The Use Error Correction when ripping option is useful of your CD contains scratches and other physical flaws on the disk that prevent the CD from playing properly.
You may change other fields about the CD if necessary. Click on OK to import tracks from the CD.
Here, we can view the progress of the import. Decoding here refers to the CD being read. A normal CD contains standard WAV format tracks. Some CDs have individual tracks that are encoded in MP3 (those labelled as MP3-CDs), and hence the tracks are decoded as they are being read. Encoding here refers to the encoding of the current track to Ogg Vorbis (unless you changed the format to encode in the previous dialog box).
Muzak Corporation (now Mood Media) had a music player system called the Emcompass XD CD Music System. From the outside it looked like a CD duplicator, with a few controls. Essentially, it was a media player embedded onto a circuit board with a IDE controller for the CD-ROM drive.
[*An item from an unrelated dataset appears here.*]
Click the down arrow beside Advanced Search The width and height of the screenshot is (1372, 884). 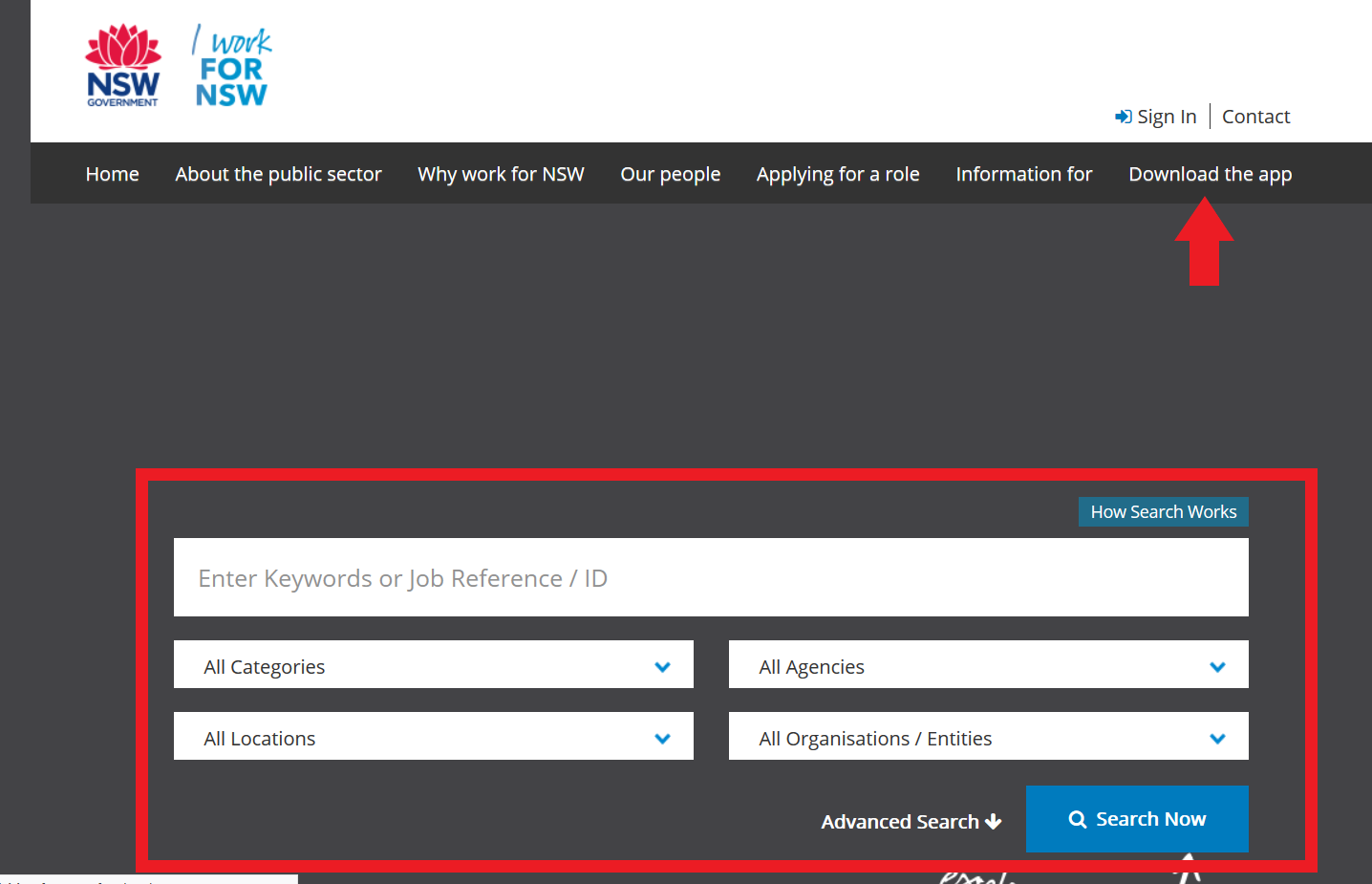tap(995, 821)
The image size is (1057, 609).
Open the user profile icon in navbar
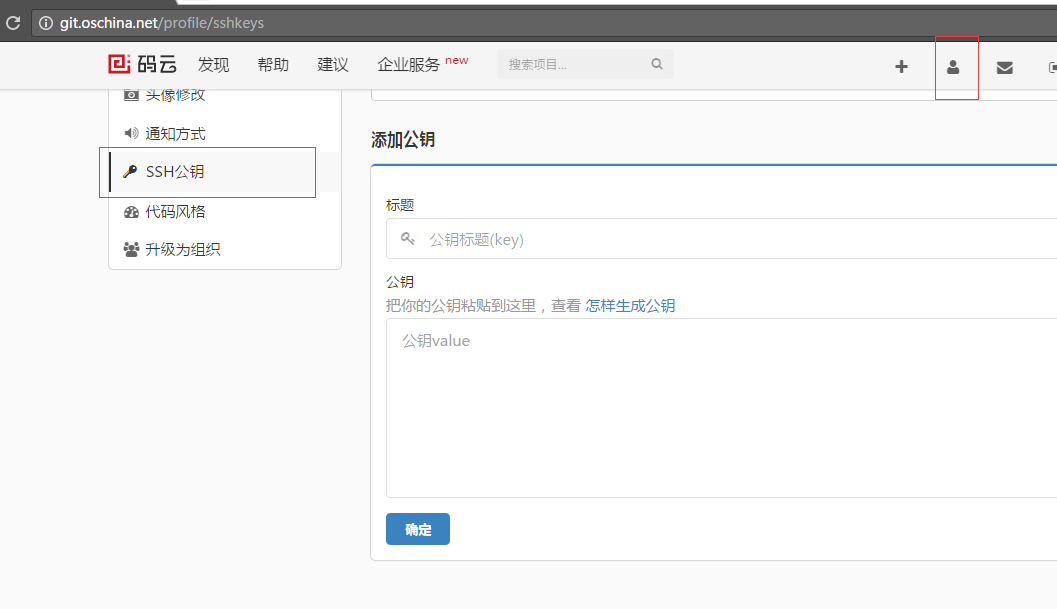tap(954, 67)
The controls on the front of the unit are used to navigate the CD. CDs produced for the Emcompass system were nothing more than a single directory containing MPA files where each file contains track information that is displayed on the two line LCD screen.
MPA is not the same as MP3, though they are both audio file formats. MP3 refers to a third layer compression of digital audio, which is not present in the MPA format. MPA files are audio-only MPEG files, with the audio taking up both the video and audio layers of a MPEG file.
aTunes can import this type of CD as it supports MP2 files, not just MP3 and standard WAV.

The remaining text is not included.